I wasn’t expecting much to be honest, so I was surprised to find myself having a good time! The stages are actually quite short once you’ve stopped dying in them and the chunky sprites worked well within the NES’ limitations, making for an expressive cast with more superfluous animations than I was expecting from a game published at the tail end of 1988 on a relatively weedy console. The music wasn’t bad either, although as a lady raised on delicious 80’s Euro chiptune I don’t think I’ll ever really find a stock-hardware NES soundtrack that clicks with me.
I found the “defeat the boss, get their weapon” system… OK. In some parts I was shocked at how well they thought it through – using the Leaf Shield to clog Airman up was such a stroke of real-world common sense I wouldn’t necessarily expect to see logic like that applied in a game today, never mind decades ago, and the rest generally rewarded players that applied a little thought or had paid attention to weaponry behaviour beforehand.

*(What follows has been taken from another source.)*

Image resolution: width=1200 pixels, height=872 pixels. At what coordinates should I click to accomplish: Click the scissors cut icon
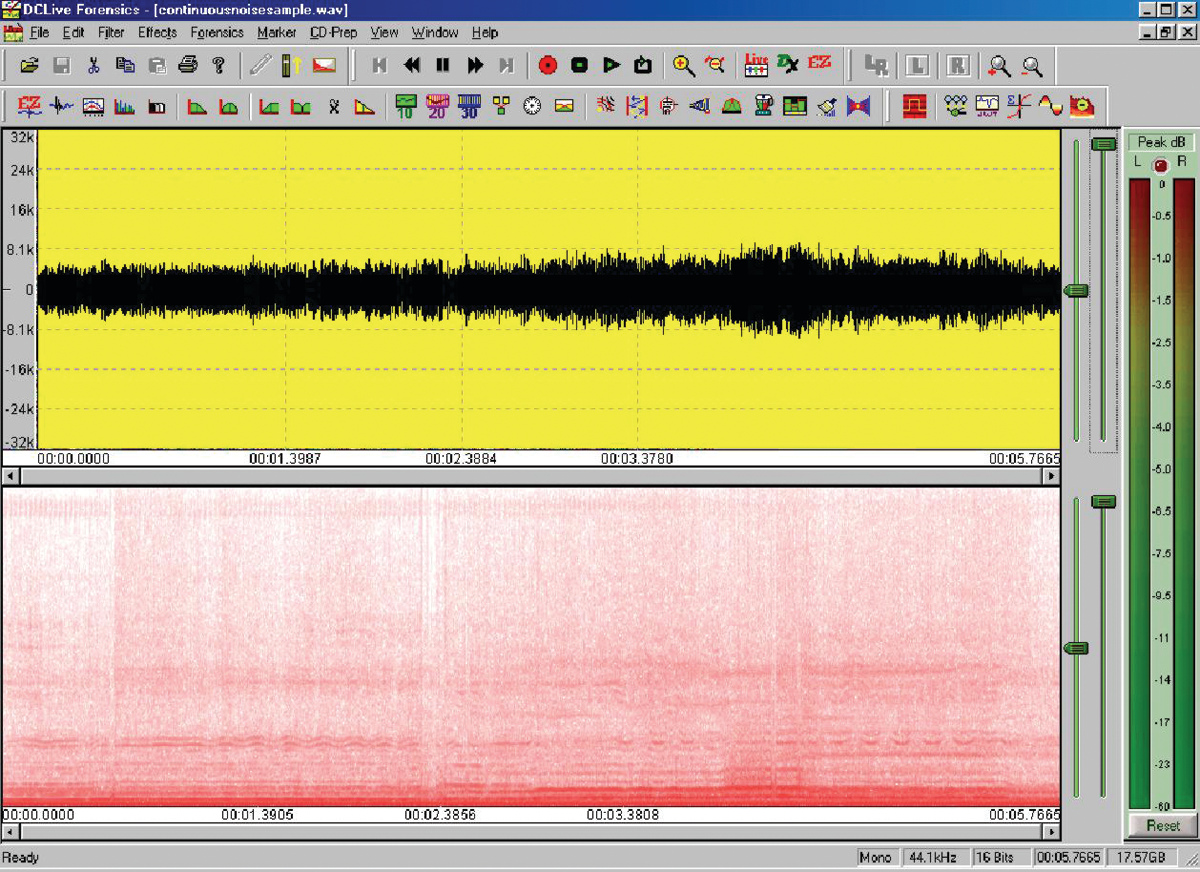93,66
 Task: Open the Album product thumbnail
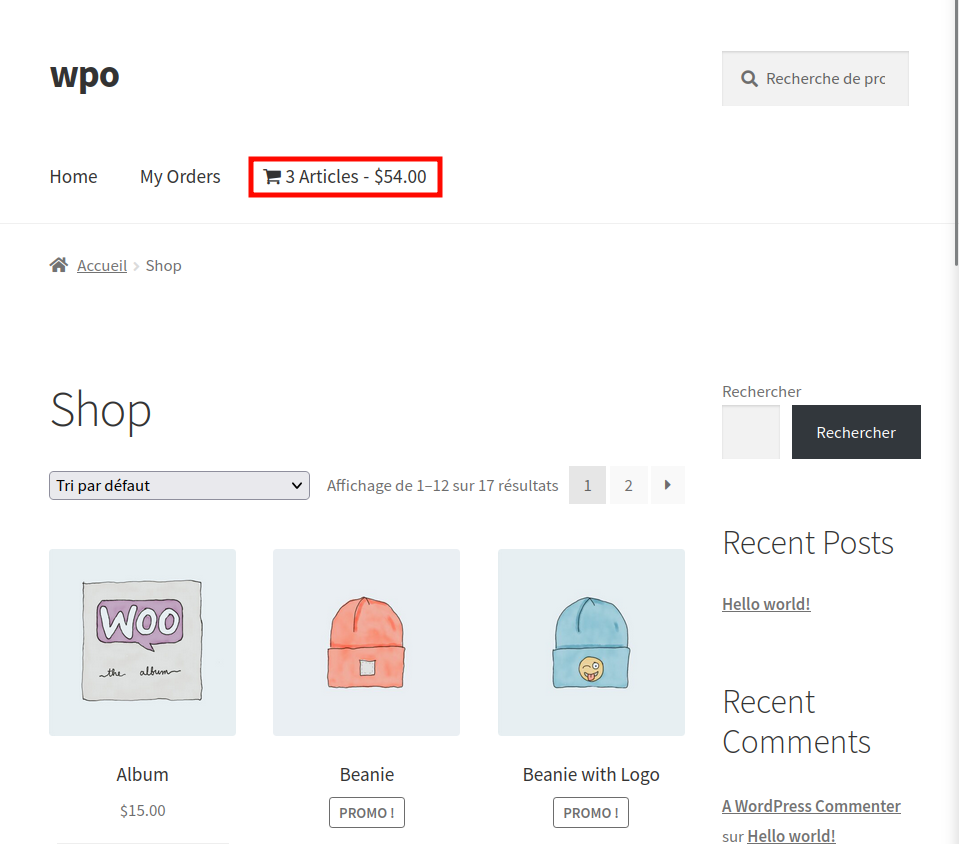click(143, 642)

Then came Quickman (yes I’m going to complain about Quickman).
It’s as if the reason why everything else in the game is so progressive and fun is because they took all the usual 80’s platformer traps and, unable to destroy the vile monster they had created, imprisoned it within a single stage instead. I have no problem with games being hard - I like hard. What I do have a problem with is blind memorisation trying to pass itself off as skilful play. A stage designed to be hard-but-fair would allow you to see where the danger lies beforehand and make the challenge how to negotiate it safely (Heatman’s instakill lava pits, for example), or it’d be obvious where the enemy was coming from and you’d have time to react (Woodman’s robo-chicken things). However Quickman’s BS Energy Lasers Of Doom expect you to have positioned yourself correctly before you’re even on the same screen as the lasers you’re falling in to.
When Rockman 2’s not assuming its players are masters of clairvoyance I thought it was an exciting and creative adventure, but there are times when it slips into the worst of 80’s platforming ruts – and ultimately a stage-long memory test isn’t something I enjoyed back then and I certainly don’t have the patience for it now, which is why this game’s been shelved while I go and find a slightly more balanced gaming experience, like whatever SNK can come up with.
But the good news is I can at least now see why people think so fondly of it even if I’ll probably never finish the game myself, so all in all I’ll consider this little history lesson 600-ish yen well spent.